In the Buddhist tradition, mindfulness (Pali: sati, Sanskrit: smṛti) is the cultivated capacity to keep clear, steady awareness of body, feelings, mind, and mental phenomena in the present moment. It is not mere passive noticing, but an ethically informed, non‑reactive observation that remembers and sustains attention on its chosen object. This quality includes clear comprehension of what is occurring, why it is occurring, and what its effects may be, while refraining from judgment or clinging. Experiences such as thoughts, emotions, and sensations are recognized as “this is anger” or “this is pain,” rather than appropriated as a fixed self. In the framework of the Noble Eightfold Path, this is Right Mindfulness, a disciplined awareness used to understand suffering, its causes, and the way beyond it.

Classical Buddhist texts describe mindfulness through the Four Foundations of Mindfulness (Satipaṭṭhāna).
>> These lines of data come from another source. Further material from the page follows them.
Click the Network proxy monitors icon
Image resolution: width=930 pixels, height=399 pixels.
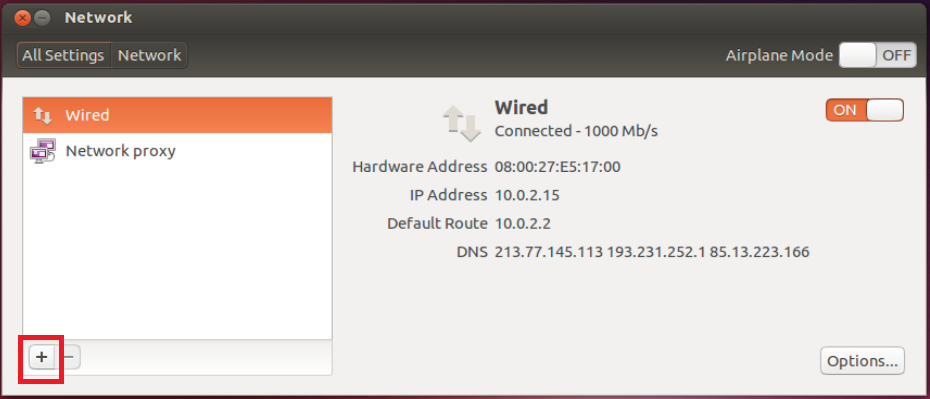click(43, 151)
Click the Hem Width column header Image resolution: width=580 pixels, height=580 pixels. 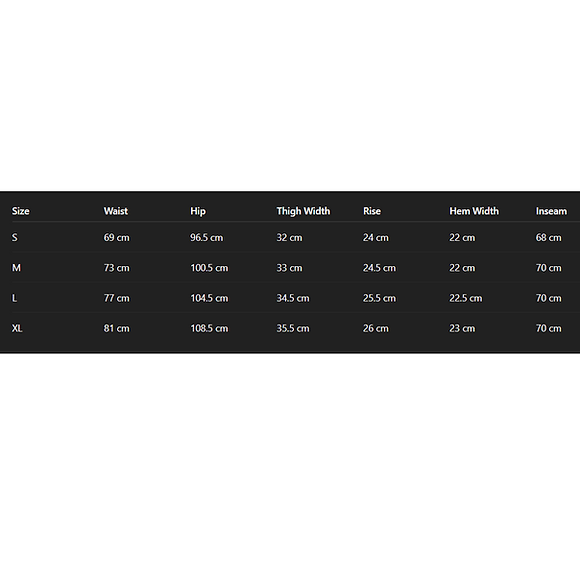point(474,211)
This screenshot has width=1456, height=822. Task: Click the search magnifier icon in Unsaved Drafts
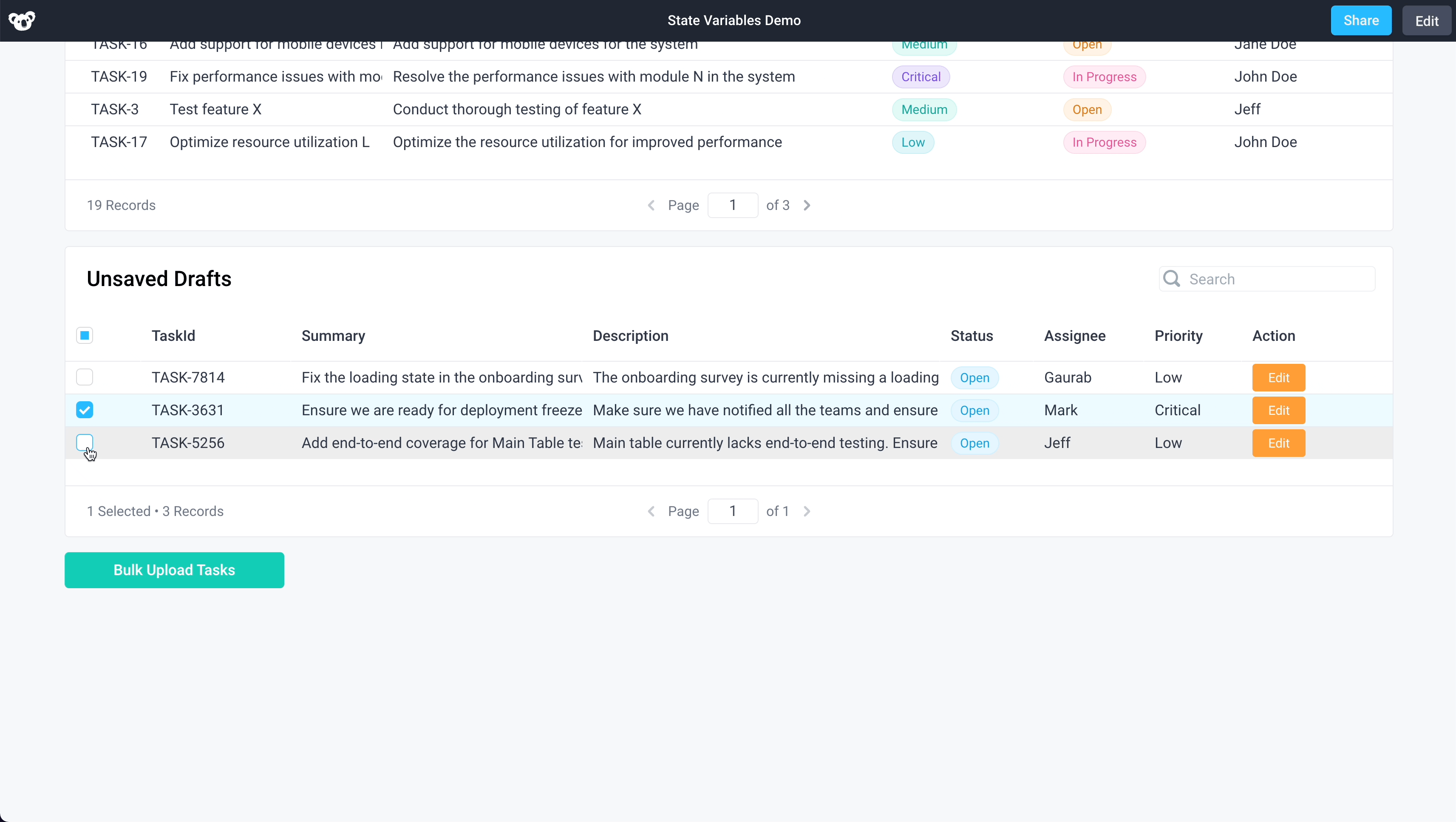pos(1172,279)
The first is mindfulness of the body: awareness of breathing, posture, and movements, as well as contemplation of the body’s elements to see it as impermanent and impersonal. The second is mindfulness of feelings, observing pleasant, unpleasant, and neutral feeling‑tones and how they condition craving or aversion. The third is mindfulness of mind, noticing whether the mind is greedy or free from greed, angry or calm, distracted or collected, deluded or clear. The fourth is mindfulness of mental objects or phenomena, including the hindrances, the aggregates, the sense bases, the factors of awakening, and the Four Noble Truths, all observed in terms of their arising and passing away.
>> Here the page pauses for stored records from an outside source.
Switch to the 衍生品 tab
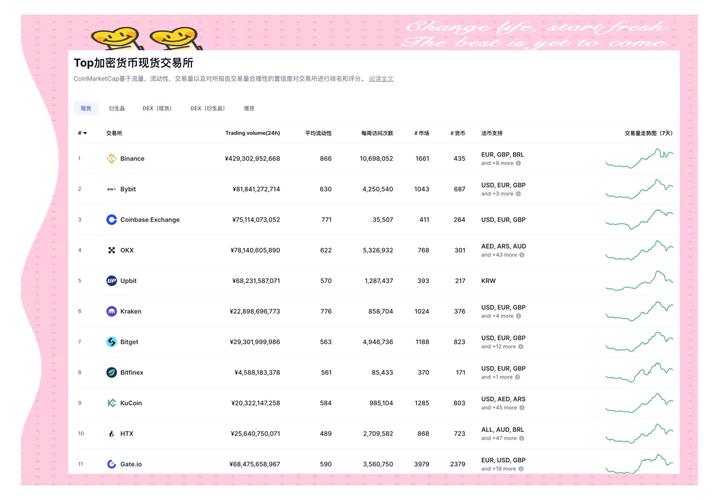Viewport: 719px width, 500px height. (117, 108)
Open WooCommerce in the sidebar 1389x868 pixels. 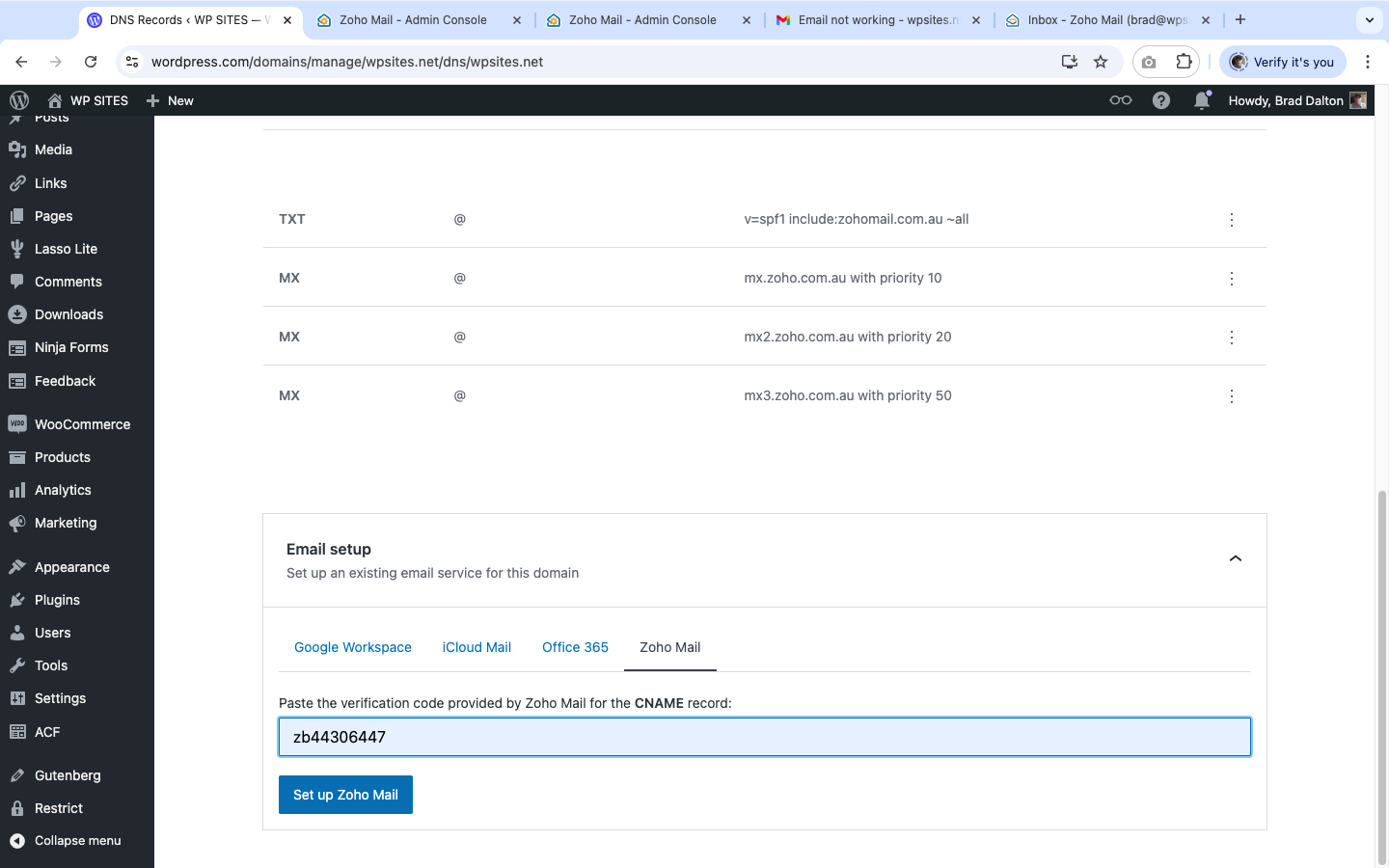coord(82,424)
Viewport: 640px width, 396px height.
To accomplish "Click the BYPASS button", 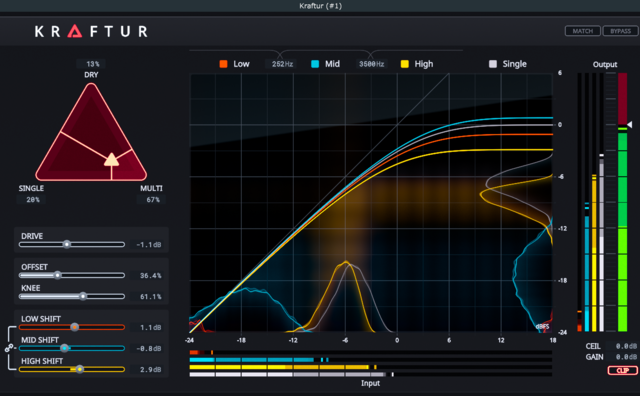I will point(620,31).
This quality is cultivated both in formal meditation and throughout daily life. In sitting meditation, attention is often placed on the breath or another simple object; when distraction arises, it is acknowledged and the attention is gently returned, gradually widening to include body, feelings, mind states, and mental processes. Walking meditation similarly trains awareness by attending closely to the sensations of each step. Practices such as vipassanā (insight meditation) and samatha (calming meditation) use mindfulness to reveal the impermanent, unsatisfactory, and selfless nature of all conditioned phenomena. In everyday activities—eating, speaking, listening, working—mindfulness means bringing full presence to each action, watching intentions and reactions as they arise, and aligning conduct with ethical understanding.
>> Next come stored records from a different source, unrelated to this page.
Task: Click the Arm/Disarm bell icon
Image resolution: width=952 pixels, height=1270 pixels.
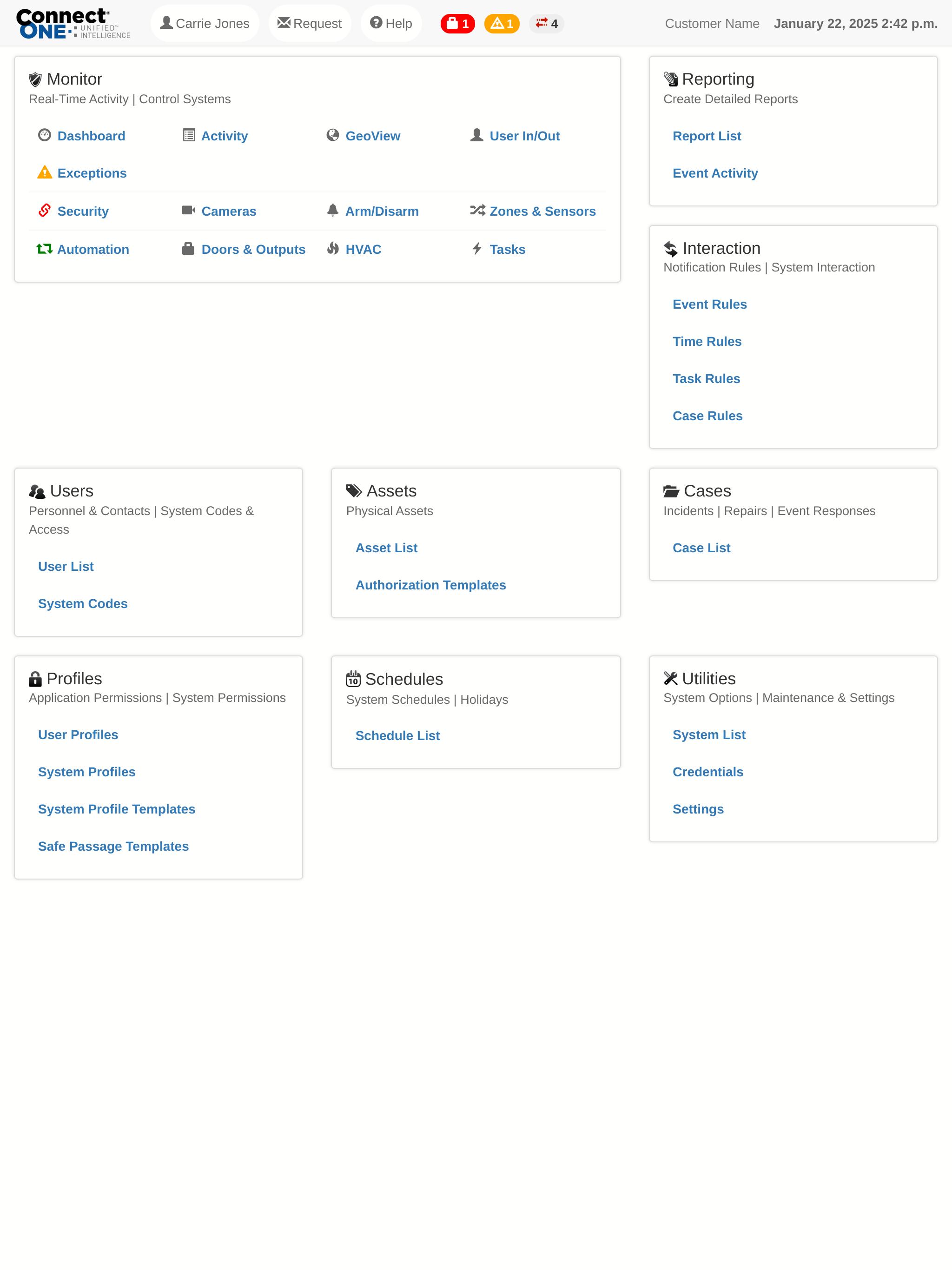Action: tap(332, 210)
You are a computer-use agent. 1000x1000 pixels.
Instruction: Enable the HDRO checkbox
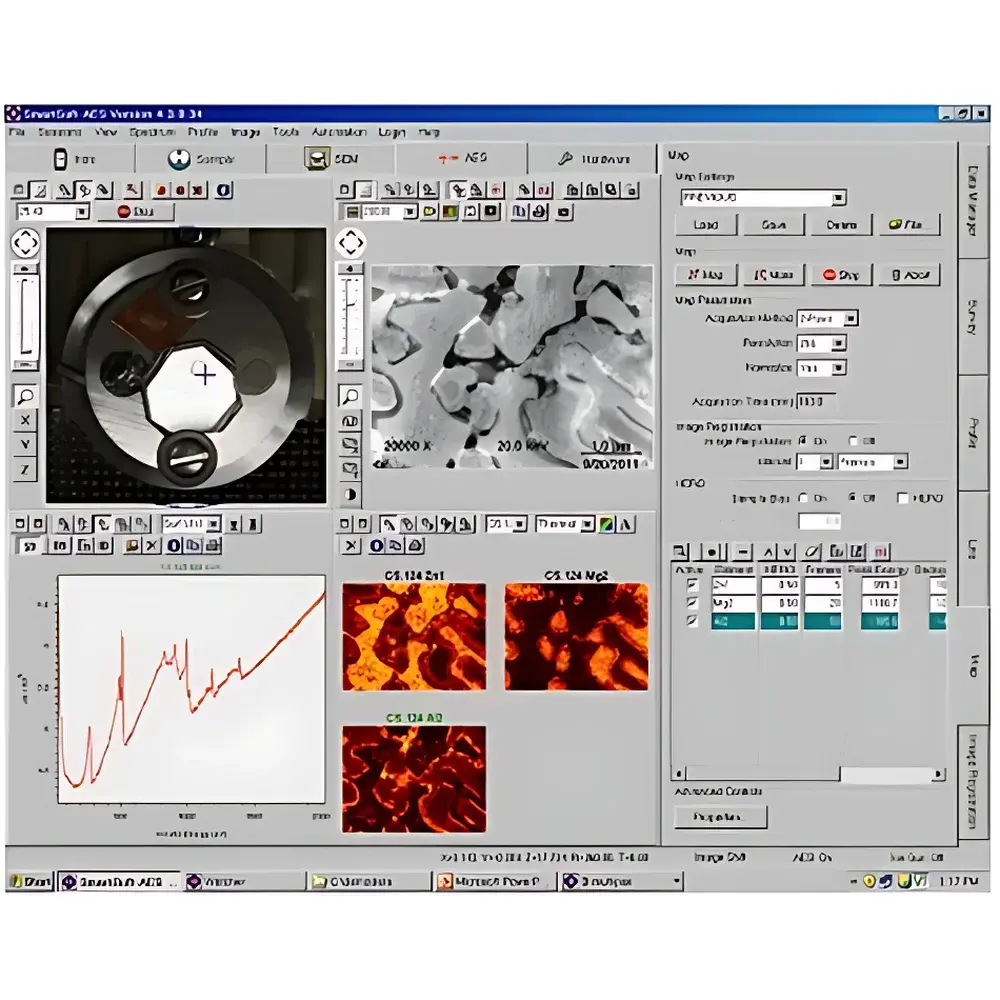[903, 497]
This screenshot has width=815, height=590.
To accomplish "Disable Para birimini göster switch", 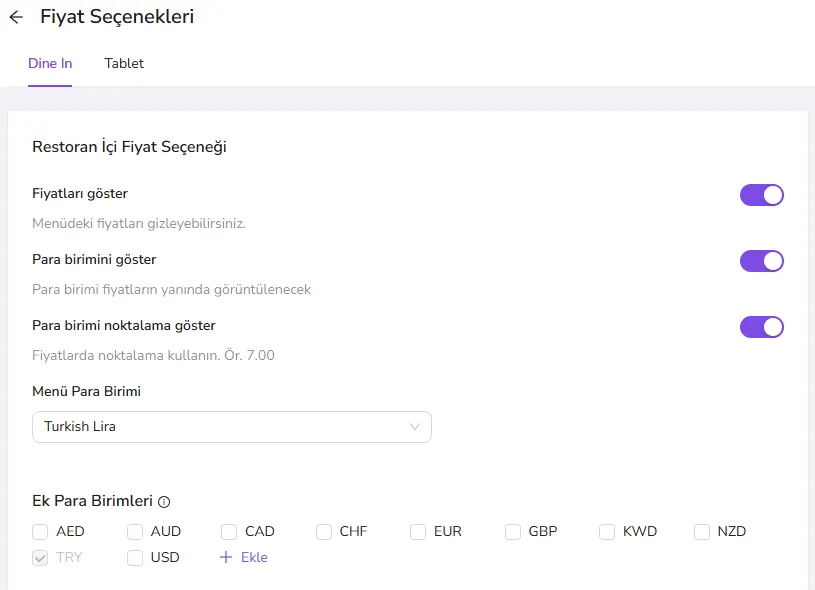I will click(761, 261).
The purpose of this sustained, lucid awareness is to make the workings of the mind and the patterns of experience fully visible. As mindfulness stabilizes, reactivity softens, attachment and aversion lose some of their force, and wisdom can discern how craving and ignorance give rise to suffering. By supporting concentration (samādhi) and insight (paññā), mindfulness becomes a central means by which the path unfolds toward liberation from suffering.